**PROBLEM DETAILS**
Go through the data and copy each line where the string "address" appears.

====== DATA LISTING

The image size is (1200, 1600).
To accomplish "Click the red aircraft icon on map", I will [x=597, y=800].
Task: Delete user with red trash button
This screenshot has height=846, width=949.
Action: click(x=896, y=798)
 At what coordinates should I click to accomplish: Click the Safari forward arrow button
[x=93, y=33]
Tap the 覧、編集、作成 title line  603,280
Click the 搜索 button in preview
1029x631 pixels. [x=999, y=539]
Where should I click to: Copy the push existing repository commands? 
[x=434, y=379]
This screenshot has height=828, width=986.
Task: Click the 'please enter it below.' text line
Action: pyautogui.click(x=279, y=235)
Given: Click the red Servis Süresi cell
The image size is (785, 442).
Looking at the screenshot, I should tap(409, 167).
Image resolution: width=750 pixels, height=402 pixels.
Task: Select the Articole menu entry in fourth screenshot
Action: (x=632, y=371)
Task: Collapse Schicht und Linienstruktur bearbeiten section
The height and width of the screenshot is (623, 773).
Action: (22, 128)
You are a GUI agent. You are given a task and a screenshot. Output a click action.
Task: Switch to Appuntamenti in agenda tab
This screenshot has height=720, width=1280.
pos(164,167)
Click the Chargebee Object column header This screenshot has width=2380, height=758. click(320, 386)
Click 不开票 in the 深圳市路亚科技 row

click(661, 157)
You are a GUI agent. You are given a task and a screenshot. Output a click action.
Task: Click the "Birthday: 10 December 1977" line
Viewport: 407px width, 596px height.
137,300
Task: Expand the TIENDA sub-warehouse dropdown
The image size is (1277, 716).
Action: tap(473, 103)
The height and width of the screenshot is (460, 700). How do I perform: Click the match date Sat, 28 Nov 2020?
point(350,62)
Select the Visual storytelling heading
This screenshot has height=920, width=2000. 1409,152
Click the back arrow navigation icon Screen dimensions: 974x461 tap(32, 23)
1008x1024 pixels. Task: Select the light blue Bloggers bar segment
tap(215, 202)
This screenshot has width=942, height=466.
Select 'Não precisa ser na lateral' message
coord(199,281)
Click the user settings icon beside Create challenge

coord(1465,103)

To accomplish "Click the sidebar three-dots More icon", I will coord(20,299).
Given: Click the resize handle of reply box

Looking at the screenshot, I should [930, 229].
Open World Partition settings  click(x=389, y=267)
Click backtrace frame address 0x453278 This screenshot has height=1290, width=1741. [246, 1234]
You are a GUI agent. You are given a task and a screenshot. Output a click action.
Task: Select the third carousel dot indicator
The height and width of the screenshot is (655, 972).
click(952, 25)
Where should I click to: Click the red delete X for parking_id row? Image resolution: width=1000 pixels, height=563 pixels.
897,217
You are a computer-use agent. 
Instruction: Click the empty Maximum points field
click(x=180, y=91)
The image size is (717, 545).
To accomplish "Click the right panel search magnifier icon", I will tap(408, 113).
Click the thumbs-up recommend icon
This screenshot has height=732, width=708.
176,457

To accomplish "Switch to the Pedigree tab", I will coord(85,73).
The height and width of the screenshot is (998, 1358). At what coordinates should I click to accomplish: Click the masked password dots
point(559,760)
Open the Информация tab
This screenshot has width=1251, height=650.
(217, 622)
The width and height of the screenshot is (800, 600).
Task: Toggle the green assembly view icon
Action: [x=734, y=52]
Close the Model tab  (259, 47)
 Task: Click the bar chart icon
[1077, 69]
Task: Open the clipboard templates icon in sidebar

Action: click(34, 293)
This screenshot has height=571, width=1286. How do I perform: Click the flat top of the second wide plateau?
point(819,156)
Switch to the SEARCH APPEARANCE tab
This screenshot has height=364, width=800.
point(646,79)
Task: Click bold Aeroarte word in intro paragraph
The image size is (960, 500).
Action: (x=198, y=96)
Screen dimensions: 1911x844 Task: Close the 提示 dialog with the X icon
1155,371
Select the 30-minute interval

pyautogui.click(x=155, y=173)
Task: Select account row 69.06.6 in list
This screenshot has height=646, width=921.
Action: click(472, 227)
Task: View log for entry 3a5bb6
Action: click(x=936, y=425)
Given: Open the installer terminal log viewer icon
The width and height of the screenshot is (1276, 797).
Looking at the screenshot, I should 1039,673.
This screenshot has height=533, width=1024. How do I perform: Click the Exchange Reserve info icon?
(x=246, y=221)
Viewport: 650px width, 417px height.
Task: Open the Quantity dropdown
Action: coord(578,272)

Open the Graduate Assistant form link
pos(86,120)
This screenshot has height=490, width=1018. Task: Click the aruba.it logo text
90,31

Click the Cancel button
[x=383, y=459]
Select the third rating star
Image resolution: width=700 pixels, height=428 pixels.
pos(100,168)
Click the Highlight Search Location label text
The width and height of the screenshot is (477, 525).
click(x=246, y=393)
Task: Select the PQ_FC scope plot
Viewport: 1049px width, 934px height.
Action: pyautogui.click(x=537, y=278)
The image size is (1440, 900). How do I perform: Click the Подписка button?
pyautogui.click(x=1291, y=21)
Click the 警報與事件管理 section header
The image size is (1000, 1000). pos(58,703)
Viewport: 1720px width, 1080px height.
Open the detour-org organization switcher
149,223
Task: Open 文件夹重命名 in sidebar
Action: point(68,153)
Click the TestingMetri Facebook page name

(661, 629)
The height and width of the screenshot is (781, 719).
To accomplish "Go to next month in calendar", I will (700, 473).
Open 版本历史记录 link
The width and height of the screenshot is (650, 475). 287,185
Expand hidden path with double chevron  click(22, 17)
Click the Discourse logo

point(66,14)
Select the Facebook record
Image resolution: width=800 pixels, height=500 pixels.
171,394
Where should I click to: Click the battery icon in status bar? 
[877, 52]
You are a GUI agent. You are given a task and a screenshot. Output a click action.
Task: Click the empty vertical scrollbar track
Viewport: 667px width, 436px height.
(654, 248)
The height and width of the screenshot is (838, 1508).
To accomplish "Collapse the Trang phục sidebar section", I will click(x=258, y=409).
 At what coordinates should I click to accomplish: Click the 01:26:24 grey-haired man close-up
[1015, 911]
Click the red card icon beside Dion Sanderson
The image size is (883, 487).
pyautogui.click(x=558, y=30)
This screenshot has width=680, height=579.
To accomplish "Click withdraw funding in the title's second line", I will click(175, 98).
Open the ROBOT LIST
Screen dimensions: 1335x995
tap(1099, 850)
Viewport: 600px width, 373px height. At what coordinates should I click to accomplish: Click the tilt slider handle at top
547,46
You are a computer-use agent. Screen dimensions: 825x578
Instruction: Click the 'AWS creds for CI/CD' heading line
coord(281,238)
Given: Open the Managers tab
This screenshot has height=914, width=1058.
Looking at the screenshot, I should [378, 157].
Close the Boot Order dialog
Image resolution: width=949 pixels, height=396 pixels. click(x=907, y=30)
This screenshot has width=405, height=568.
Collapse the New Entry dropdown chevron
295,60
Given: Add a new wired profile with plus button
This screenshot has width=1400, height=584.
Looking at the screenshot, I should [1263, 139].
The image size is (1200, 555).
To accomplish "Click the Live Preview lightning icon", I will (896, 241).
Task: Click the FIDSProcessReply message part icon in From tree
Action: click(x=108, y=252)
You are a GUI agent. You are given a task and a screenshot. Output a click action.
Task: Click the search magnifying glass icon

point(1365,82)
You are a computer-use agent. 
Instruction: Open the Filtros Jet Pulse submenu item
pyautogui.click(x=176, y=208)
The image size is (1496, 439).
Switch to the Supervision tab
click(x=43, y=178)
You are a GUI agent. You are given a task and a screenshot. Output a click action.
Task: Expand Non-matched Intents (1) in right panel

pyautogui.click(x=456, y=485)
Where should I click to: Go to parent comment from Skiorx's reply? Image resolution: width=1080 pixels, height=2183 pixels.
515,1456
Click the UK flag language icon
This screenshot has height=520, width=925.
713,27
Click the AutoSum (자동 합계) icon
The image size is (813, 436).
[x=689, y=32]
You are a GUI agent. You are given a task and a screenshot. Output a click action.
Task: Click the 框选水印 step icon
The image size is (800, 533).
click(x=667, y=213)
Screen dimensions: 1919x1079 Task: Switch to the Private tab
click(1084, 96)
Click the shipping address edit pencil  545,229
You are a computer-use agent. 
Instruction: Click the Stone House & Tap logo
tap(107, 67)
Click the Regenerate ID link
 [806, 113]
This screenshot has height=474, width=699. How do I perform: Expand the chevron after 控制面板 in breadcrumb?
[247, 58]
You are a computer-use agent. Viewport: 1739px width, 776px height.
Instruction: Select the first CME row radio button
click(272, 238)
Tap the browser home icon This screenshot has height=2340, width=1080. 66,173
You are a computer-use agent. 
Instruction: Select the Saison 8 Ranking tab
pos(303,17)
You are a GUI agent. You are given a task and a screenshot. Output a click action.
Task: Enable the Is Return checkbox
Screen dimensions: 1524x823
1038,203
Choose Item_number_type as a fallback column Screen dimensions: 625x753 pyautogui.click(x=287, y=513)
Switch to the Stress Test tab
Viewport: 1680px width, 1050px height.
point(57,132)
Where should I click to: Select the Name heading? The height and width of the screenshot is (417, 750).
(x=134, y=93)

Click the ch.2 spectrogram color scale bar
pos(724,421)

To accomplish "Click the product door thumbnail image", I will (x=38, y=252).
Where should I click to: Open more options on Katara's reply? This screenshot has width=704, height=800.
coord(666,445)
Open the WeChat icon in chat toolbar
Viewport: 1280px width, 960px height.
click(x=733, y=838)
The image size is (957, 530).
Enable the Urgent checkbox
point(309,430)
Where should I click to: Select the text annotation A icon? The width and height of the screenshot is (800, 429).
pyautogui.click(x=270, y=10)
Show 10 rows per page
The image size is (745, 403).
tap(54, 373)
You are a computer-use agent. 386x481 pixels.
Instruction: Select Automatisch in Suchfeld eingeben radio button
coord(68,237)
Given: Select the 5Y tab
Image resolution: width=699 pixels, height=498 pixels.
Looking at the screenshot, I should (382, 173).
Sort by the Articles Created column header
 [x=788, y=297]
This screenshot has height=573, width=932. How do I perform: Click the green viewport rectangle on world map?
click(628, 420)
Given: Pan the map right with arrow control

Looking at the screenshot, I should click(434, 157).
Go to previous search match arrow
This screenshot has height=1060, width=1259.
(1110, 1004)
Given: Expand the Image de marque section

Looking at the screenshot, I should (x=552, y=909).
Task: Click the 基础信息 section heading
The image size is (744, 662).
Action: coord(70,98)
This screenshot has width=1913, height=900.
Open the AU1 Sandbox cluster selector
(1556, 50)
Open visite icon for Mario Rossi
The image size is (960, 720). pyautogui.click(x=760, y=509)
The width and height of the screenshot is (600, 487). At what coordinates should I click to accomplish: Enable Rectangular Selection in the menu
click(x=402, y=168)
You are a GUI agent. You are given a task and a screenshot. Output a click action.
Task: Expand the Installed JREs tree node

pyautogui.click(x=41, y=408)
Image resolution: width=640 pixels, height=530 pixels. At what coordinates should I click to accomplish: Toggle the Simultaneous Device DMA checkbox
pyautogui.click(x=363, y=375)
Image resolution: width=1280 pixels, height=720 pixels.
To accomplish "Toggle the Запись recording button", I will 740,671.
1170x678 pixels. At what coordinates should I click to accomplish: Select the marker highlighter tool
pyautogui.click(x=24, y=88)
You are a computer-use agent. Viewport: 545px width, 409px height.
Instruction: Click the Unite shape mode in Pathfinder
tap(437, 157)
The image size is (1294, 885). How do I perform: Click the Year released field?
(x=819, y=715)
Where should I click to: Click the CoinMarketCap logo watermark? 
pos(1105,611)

============

**ANSWER AREA**
Click backtrace frame address 0x453278 This screenshot has height=1290, width=1741. [246, 1234]
Click the shipping address edit pencil  545,229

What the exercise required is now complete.